[Stored data]
=== Begin Enclosure ===

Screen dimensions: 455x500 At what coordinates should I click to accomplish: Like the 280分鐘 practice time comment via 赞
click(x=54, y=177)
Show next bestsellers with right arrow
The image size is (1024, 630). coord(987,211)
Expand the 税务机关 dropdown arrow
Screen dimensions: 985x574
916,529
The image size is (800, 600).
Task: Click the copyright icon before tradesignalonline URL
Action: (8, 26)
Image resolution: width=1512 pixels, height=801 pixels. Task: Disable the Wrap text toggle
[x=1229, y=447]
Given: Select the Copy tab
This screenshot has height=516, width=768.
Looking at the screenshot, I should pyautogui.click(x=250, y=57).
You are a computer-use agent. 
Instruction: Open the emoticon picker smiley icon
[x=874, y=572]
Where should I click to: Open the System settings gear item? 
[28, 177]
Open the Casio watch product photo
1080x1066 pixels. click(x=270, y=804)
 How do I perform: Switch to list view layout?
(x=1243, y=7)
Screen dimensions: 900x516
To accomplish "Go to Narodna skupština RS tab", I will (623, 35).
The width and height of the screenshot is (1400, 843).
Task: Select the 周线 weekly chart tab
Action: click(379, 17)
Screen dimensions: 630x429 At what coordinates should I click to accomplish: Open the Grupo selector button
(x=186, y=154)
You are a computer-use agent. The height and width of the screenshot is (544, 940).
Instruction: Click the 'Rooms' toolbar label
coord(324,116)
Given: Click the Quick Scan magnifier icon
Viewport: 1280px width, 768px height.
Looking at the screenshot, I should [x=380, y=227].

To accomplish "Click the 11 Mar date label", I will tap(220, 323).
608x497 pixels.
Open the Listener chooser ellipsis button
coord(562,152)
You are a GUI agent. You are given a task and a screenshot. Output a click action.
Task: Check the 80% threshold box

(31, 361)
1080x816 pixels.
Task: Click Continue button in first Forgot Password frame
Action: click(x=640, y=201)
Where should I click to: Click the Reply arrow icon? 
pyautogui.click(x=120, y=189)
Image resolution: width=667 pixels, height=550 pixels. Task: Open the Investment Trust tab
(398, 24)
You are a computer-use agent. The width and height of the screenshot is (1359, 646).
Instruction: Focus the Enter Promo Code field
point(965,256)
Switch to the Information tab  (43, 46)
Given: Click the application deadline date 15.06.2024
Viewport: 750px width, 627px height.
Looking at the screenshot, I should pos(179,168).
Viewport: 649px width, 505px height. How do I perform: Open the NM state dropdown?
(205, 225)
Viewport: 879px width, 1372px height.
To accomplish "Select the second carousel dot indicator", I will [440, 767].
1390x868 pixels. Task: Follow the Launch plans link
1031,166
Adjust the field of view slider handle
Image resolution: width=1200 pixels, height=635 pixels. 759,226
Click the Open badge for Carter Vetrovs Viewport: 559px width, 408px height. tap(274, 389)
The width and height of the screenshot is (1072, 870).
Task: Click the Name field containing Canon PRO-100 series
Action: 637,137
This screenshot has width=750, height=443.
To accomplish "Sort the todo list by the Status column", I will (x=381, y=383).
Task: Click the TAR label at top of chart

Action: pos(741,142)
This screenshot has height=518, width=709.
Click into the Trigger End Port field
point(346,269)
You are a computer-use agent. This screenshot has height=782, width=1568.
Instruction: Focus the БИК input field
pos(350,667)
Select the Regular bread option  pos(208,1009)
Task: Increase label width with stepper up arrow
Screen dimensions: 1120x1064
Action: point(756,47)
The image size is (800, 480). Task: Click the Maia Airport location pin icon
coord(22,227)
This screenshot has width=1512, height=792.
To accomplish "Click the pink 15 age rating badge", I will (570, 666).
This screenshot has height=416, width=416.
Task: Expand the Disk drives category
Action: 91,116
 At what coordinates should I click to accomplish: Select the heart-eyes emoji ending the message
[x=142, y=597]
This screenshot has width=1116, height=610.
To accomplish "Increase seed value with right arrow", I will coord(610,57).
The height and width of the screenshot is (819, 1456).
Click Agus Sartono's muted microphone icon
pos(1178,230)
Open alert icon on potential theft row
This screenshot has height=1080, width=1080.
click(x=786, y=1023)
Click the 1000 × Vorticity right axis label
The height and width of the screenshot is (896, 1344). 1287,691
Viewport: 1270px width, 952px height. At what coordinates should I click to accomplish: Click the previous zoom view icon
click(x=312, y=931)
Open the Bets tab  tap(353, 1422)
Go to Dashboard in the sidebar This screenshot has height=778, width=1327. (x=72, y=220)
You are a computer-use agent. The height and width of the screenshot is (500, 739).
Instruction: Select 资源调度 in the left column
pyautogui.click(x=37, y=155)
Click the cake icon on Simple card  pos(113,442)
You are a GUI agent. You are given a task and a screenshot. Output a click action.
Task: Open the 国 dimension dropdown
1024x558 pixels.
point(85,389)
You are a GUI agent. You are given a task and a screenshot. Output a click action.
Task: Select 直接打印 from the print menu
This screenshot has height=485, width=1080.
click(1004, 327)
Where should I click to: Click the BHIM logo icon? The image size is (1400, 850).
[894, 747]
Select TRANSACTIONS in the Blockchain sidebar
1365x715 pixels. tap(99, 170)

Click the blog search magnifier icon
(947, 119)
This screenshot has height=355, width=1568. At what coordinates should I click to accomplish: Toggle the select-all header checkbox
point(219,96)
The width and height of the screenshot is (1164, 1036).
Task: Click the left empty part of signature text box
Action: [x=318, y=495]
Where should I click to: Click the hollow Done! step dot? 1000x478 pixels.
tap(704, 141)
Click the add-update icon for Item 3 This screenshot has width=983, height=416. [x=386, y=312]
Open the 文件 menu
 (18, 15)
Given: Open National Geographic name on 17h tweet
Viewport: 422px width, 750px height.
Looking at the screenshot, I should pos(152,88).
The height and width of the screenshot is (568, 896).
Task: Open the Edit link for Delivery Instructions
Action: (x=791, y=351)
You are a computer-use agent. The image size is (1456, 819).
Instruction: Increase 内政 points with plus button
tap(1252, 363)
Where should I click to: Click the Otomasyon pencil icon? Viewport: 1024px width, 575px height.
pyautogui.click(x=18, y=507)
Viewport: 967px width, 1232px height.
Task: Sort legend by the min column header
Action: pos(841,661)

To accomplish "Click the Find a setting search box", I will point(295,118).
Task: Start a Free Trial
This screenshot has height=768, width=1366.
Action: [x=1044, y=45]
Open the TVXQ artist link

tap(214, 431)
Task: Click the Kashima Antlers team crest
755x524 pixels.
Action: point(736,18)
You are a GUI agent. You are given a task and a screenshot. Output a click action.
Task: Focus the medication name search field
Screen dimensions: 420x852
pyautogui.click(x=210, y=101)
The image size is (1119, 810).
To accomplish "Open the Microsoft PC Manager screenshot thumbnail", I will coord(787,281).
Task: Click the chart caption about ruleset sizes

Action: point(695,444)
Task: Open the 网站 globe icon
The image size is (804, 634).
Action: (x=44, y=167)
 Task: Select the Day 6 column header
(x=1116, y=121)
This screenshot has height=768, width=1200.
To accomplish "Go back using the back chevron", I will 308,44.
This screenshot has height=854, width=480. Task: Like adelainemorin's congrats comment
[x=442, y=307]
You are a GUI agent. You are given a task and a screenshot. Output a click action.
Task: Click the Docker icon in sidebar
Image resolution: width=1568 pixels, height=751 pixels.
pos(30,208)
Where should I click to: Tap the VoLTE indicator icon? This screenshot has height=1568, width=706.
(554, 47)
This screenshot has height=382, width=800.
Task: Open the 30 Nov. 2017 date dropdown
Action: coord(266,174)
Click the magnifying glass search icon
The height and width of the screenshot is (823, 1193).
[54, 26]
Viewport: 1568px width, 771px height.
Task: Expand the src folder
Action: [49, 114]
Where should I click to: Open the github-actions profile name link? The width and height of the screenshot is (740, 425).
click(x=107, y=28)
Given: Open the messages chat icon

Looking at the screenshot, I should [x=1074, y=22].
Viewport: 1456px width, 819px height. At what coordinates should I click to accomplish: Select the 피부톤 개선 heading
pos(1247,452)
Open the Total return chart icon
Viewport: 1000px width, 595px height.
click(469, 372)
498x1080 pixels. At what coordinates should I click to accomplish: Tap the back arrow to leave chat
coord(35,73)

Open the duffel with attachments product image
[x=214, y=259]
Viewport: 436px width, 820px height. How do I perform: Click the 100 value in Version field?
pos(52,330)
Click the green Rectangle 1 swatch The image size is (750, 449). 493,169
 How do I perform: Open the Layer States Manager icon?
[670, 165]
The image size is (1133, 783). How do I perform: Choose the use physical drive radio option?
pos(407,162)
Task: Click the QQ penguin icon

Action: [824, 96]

=== End Enclosure ===

> [WORK TO BE COMPLETED]
Collect from the data above every line that includes "computer".

> [EXERCISE RESULT]
You are a computer-use agent. 
You are a computer-use agent. The height and width of the screenshot is (544, 940).
You are a computer-use agent. The width and height of the screenshot is (1359, 646).
You are a computer-use agent. This screenshot has height=782, width=1568.
You are a computer-use agent. The height and width of the screenshot is (500, 739).
You are a computer-use agent. The image size is (1456, 819).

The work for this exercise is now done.